The Case of the Enormous CA Database
Hello, faithful readers! Jonathan here again. Today I want to talk a little about Certification Authority monitoring and maintenance. This topic was brought to my attention by a recent case that I had where a customer’s CA database had grown to rather elephantine proportions over the course of many months quite unbeknownst to the administrators. In fact, the problem didn’t come to anyone’s attention until the CA database had consumed nearly all of the 55 GB partition on which it resided. How many of you may be in this same situation and be completely unaware of it? Hmmm? Well, in this post, I’ll first go over the details of the issue and the steps we took to resolve the immediate crisis. In the second part, I’ll cover some processes and tools you can put in place to both maintain your CA database and also alert you to possible problems that may increase its size.
Once upon a time, Roger contacted Microsoft Support and reported that he had a problem. His Windows Server 2003 Enterprise CA database, which had been given its own partition, had grown to over 50 GB in size, and was still growing. The partition itself was only 55 GB in size, so Roger asked if there is any way to compact the CA database before the CA failed due to a lack of disk space.
Actually, compacting the CA database is a simple process, and while this isn’t a terribly common request we’re pretty familiar with the steps. What made this case so unusual was the sheer size of the database file. Previously, the largest CA database I’d ever seen was only about 21 GB, and this one was over twice that size! But no matter. The principles are the same regardless, and so we went to it.

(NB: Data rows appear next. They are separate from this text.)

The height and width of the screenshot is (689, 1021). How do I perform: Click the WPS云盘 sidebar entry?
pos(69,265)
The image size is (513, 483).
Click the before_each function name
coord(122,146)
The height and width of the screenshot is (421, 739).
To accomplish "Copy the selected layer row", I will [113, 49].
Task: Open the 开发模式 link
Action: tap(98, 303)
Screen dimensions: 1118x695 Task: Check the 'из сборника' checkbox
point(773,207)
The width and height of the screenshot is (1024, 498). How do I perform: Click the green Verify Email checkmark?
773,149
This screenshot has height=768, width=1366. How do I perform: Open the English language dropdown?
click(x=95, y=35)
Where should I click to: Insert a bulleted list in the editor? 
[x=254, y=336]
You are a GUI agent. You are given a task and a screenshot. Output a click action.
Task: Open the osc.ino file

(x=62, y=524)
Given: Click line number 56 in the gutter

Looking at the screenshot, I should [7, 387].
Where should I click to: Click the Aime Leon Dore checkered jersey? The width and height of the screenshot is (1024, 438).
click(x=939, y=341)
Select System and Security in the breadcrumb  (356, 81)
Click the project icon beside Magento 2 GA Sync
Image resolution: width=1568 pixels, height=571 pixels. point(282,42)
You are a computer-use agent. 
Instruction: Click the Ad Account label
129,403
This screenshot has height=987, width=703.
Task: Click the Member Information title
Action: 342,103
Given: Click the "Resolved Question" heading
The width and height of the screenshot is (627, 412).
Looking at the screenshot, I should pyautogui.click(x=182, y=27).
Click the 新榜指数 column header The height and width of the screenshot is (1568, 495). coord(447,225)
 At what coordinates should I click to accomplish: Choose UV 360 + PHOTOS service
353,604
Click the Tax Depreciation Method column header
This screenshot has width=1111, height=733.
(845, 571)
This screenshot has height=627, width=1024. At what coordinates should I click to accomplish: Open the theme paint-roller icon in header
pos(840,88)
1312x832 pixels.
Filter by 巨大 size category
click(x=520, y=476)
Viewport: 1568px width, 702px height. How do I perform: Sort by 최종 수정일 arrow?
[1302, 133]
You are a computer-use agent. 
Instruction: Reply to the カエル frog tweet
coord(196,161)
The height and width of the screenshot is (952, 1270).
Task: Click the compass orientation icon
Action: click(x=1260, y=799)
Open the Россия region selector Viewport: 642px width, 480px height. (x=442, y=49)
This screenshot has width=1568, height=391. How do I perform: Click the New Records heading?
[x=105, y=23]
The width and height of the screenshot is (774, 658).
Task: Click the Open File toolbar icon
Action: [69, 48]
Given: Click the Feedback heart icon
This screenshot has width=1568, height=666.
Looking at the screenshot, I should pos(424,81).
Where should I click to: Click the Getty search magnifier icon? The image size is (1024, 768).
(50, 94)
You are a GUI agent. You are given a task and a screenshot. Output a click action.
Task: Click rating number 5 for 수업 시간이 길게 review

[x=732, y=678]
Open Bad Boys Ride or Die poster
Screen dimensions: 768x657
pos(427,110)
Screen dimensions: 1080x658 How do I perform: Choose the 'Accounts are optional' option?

Compacting the CA Database
Compacting a CA database is essentially a two-step process. The first step is to delete any unnecessary rows from the CA database. This will leave behind what we call white space in the database file that can be reused by the CA for any new records that it adds. If we just removed the unneeded records the size of the database file would not be reduced, but we could be confident that the database file would grow no larger in size.
If the database file were smaller, this might be an acceptable solution. In this case, the size of the database file relative to the size of the partition on which it resided mandated that we also compact the database file itself.
If you are familiar with compacting the Active Directory database on a domain controller, then you will realize that this process is identical. A new database file is created and all the active records are copied from the old database file to the new database file, thus removing any of the white space. When finished, the old database file is deleted and the new file is renamed in place with the name of the old file. While actually performing the compaction, Certificate Services must be disabled.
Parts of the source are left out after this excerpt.